What the task requires: Rewrite each line of the data below as one item in a numbered list, and leave out the blank lines.

┌──

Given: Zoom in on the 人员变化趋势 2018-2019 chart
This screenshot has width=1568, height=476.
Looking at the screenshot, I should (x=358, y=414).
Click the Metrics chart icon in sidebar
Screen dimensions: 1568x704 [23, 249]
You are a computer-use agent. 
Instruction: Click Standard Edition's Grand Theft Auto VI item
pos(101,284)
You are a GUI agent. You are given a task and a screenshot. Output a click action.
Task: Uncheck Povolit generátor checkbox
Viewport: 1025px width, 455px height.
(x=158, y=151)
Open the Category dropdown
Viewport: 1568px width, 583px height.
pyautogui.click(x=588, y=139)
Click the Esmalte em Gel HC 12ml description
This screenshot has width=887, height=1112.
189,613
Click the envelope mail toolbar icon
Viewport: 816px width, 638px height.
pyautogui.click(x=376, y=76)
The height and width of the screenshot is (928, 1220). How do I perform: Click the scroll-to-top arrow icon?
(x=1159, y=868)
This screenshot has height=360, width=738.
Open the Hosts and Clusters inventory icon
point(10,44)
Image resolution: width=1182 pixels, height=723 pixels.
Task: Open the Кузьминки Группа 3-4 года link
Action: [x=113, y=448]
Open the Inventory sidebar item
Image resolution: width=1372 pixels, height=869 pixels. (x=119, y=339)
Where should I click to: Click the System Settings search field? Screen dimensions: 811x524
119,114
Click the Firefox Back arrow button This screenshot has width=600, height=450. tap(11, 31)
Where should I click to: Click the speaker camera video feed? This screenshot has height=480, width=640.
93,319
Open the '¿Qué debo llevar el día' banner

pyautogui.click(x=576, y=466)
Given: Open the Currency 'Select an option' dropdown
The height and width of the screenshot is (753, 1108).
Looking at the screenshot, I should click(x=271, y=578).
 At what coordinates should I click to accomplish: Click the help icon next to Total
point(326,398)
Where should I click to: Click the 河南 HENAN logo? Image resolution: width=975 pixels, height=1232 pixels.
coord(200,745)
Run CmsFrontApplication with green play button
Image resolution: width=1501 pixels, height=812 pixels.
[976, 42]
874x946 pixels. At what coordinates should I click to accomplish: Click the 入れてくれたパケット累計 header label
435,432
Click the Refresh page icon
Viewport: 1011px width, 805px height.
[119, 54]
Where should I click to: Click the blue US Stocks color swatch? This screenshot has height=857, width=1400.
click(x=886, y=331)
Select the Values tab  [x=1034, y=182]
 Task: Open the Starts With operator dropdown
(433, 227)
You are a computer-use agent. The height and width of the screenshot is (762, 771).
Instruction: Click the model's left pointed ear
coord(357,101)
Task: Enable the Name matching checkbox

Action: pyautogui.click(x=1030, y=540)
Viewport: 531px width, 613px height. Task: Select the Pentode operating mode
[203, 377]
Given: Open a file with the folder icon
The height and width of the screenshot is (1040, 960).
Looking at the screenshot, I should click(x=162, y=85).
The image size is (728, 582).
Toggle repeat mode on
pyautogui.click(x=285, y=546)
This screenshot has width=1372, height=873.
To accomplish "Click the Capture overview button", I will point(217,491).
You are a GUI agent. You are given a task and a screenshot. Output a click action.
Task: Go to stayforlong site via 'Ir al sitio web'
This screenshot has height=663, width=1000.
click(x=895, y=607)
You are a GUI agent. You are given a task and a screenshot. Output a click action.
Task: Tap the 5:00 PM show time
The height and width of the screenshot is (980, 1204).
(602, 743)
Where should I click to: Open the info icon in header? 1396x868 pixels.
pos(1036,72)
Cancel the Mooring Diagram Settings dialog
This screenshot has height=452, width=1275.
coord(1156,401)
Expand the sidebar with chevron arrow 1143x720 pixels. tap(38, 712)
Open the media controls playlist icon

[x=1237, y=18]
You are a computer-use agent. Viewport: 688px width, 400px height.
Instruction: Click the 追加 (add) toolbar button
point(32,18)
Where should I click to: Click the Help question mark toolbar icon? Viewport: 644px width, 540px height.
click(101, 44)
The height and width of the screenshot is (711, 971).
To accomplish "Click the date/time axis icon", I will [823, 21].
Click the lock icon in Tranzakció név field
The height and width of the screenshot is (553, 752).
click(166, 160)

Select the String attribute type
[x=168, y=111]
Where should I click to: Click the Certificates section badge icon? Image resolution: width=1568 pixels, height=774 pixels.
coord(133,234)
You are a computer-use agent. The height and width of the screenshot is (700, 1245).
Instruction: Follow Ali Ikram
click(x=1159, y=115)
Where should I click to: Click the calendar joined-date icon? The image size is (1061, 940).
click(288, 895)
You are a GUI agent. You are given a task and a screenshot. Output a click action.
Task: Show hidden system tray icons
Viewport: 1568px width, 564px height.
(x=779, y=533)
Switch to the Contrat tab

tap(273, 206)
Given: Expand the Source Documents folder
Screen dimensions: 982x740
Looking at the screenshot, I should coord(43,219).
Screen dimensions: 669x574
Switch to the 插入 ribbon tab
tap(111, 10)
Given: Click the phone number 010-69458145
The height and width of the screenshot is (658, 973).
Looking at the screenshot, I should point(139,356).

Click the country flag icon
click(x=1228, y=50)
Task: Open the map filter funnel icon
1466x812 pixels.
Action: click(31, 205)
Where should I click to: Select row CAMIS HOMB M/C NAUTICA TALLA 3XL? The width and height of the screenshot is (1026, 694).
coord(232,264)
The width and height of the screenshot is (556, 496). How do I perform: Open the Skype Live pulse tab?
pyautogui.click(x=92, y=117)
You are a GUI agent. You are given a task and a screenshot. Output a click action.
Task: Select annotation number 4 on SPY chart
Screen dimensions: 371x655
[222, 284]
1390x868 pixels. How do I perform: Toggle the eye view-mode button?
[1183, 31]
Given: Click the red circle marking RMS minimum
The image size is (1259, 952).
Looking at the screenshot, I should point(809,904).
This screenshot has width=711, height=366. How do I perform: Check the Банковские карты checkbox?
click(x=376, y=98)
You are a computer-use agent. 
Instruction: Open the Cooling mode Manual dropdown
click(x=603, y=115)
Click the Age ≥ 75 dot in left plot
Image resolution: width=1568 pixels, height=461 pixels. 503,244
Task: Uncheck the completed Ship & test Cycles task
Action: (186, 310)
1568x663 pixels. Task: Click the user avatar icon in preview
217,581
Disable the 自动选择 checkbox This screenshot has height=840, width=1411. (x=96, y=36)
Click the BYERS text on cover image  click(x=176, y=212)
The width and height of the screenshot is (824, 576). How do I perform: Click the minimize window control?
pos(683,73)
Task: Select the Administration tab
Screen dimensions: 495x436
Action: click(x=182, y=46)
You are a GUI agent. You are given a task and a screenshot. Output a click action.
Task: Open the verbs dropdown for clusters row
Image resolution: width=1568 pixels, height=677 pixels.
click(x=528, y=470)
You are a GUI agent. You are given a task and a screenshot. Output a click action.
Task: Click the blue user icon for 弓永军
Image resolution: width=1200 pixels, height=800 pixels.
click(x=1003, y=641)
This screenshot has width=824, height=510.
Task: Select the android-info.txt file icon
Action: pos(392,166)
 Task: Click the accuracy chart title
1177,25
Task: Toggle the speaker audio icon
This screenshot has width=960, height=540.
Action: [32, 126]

└──

The response:
1. Given: Zoom in on the 人员变化趋势 2018-2019 chart
2. This screenshot has width=1568, height=476.
3. Looking at the screenshot, I should (x=358, y=414).
4. Click the Metrics chart icon in sidebar
5. Screen dimensions: 1568x704 [23, 249]
6. You are a computer-use agent. 
7. Instruction: Click Standard Edition's Grand Theft Auto VI item
8. pos(101,284)
9. You are a GUI agent. You are given a task and a screenshot. Output a click action.
10. Task: Uncheck Povolit generátor checkbox
11. Viewport: 1025px width, 455px height.
12. (x=158, y=151)
13. Open the Category dropdown
14. Viewport: 1568px width, 583px height.
15. pyautogui.click(x=588, y=139)
16. Click the Esmalte em Gel HC 12ml description
17. This screenshot has width=887, height=1112.
18. 189,613
19. Click the envelope mail toolbar icon
20. Viewport: 816px width, 638px height.
21. pyautogui.click(x=376, y=76)
22. The height and width of the screenshot is (928, 1220). How do I perform: Click the scroll-to-top arrow icon?
23. (x=1159, y=868)
24. This screenshot has height=360, width=738.
25. Open the Hosts and Clusters inventory icon
26. point(10,44)
27. Image resolution: width=1182 pixels, height=723 pixels.
28. Task: Open the Кузьминки Группа 3-4 года link
29. Action: [x=113, y=448]
30. Open the Inventory sidebar item
31. Image resolution: width=1372 pixels, height=869 pixels. (x=119, y=339)
32. Where should I click to: Click the System Settings search field? Screen dimensions: 811x524
33. 119,114
34. Click the Firefox Back arrow button This screenshot has width=600, height=450. tap(11, 31)
35. Where should I click to: Click the speaker camera video feed? This screenshot has height=480, width=640.
36. 93,319
37. Open the '¿Qué debo llevar el día' banner
38. pyautogui.click(x=576, y=466)
39. Given: Open the Currency 'Select an option' dropdown
40. The height and width of the screenshot is (753, 1108).
41. Looking at the screenshot, I should click(x=271, y=578).
42.  At what coordinates should I click to accomplish: Click the help icon next to Total
43. point(326,398)
44. Where should I click to: Click the 河南 HENAN logo? Image resolution: width=975 pixels, height=1232 pixels.
45. coord(200,745)
46. Run CmsFrontApplication with green play button
47. Image resolution: width=1501 pixels, height=812 pixels.
48. [976, 42]
49. 874x946 pixels. At what coordinates should I click to accomplish: Click the 入れてくれたパケット累計 header label
50. 435,432
51. Click the Refresh page icon
52. Viewport: 1011px width, 805px height.
53. [119, 54]
54. Where should I click to: Click the blue US Stocks color swatch? This screenshot has height=857, width=1400.
55. click(x=886, y=331)
56. Select the Values tab  [x=1034, y=182]
57.  Task: Open the Starts With operator dropdown
58. (433, 227)
59. You are a computer-use agent. The height and width of the screenshot is (762, 771).
60. Instruction: Click the model's left pointed ear
61. coord(357,101)
62. Task: Enable the Name matching checkbox
63. Action: pyautogui.click(x=1030, y=540)
64. Viewport: 531px width, 613px height. Task: Select the Pentode operating mode
65. [203, 377]
66. Given: Open a file with the folder icon
67. The height and width of the screenshot is (1040, 960).
68. Looking at the screenshot, I should click(x=162, y=85).
69. The image size is (728, 582).
70. Toggle repeat mode on
71. pyautogui.click(x=285, y=546)
72. This screenshot has width=1372, height=873.
73. To accomplish "Click the Capture overview button", I will point(217,491).
74. You are a GUI agent. You are given a task and a screenshot. Output a click action.
75. Task: Go to stayforlong site via 'Ir al sitio web'
76. This screenshot has height=663, width=1000.
77. click(x=895, y=607)
78. You are a GUI agent. You are given a task and a screenshot. Output a click action.
79. Task: Tap the 5:00 PM show time
80. The height and width of the screenshot is (980, 1204).
81. (602, 743)
82. Where should I click to: Open the info icon in header? 1396x868 pixels.
83. pos(1036,72)
84. Cancel the Mooring Diagram Settings dialog
85. This screenshot has height=452, width=1275.
86. coord(1156,401)
87. Expand the sidebar with chevron arrow 1143x720 pixels. tap(38, 712)
88. Open the media controls playlist icon
89. [x=1237, y=18]
90. You are a computer-use agent. Viewport: 688px width, 400px height.
91. Instruction: Click the 追加 (add) toolbar button
92. point(32,18)
93. Where should I click to: Click the Help question mark toolbar icon? Viewport: 644px width, 540px height.
94. click(101, 44)
95. The height and width of the screenshot is (711, 971).
96. To accomplish "Click the date/time axis icon", I will [823, 21].
97. Click the lock icon in Tranzakció név field
98. The height and width of the screenshot is (553, 752).
99. click(166, 160)
100. Select the String attribute type
101. [x=168, y=111]
102. Where should I click to: Click the Certificates section badge icon? Image resolution: width=1568 pixels, height=774 pixels.
103. coord(133,234)
104. You are a computer-use agent. The height and width of the screenshot is (700, 1245).
105. Instruction: Follow Ali Ikram
106. click(x=1159, y=115)
107. Where should I click to: Click the calendar joined-date icon? The image size is (1061, 940).
108. click(288, 895)
109. You are a GUI agent. You are given a task and a screenshot. Output a click action.
110. Task: Show hidden system tray icons
111. Viewport: 1568px width, 564px height.
112. (x=779, y=533)
113. Switch to the Contrat tab
114. tap(273, 206)
115. Given: Expand the Source Documents folder
116. Screen dimensions: 982x740
117. Looking at the screenshot, I should coord(43,219).
118. Screen dimensions: 669x574
119. Switch to the 插入 ribbon tab
120. tap(111, 10)
121. Given: Click the phone number 010-69458145
122. The height and width of the screenshot is (658, 973).
123. Looking at the screenshot, I should point(139,356).
124. Click the country flag icon
125. click(x=1228, y=50)
126. Task: Open the map filter funnel icon
127. 1466x812 pixels.
128. Action: click(31, 205)
129. Where should I click to: Select row CAMIS HOMB M/C NAUTICA TALLA 3XL? The width and height of the screenshot is (1026, 694).
130. coord(232,264)
131. The width and height of the screenshot is (556, 496). How do I perform: Open the Skype Live pulse tab?
132. pyautogui.click(x=92, y=117)
133. You are a GUI agent. You are given a task and a screenshot. Output a click action.
134. Task: Select annotation number 4 on SPY chart
135. Screen dimensions: 371x655
136. [222, 284]
137. 1390x868 pixels. How do I perform: Toggle the eye view-mode button?
138. [1183, 31]
139. Given: Click the red circle marking RMS minimum
140. The image size is (1259, 952).
141. Looking at the screenshot, I should point(809,904).
142. This screenshot has width=711, height=366. How do I perform: Check the Банковские карты checkbox?
143. click(x=376, y=98)
144. You are a computer-use agent. 
145. Instruction: Open the Cooling mode Manual dropdown
146. click(x=603, y=115)
147. Click the Age ≥ 75 dot in left plot
148. Image resolution: width=1568 pixels, height=461 pixels. 503,244
149. Task: Uncheck the completed Ship & test Cycles task
150. Action: (186, 310)
151. 1568x663 pixels. Task: Click the user avatar icon in preview
152. 217,581
153. Disable the 自动选择 checkbox This screenshot has height=840, width=1411. (x=96, y=36)
154. Click the BYERS text on cover image  click(x=176, y=212)
155. The width and height of the screenshot is (824, 576). How do I perform: Click the minimize window control?
156. pos(683,73)
157. Task: Select the Administration tab
158. Screen dimensions: 495x436
159. Action: click(x=182, y=46)
160. You are a GUI agent. You are given a task and a screenshot. Output a click action.
161. Task: Open the verbs dropdown for clusters row
162. Image resolution: width=1568 pixels, height=677 pixels.
163. click(x=528, y=470)
164. You are a GUI agent. You are given a task and a screenshot. Output a click action.
165. Task: Click the blue user icon for 弓永军
166. Image resolution: width=1200 pixels, height=800 pixels.
167. click(x=1003, y=641)
168. This screenshot has width=824, height=510.
169. Task: Select the android-info.txt file icon
170. Action: pos(392,166)
171.  Task: Click the accuracy chart title
172. 1177,25
173. Task: Toggle the speaker audio icon
174. This screenshot has width=960, height=540.
175. Action: [32, 126]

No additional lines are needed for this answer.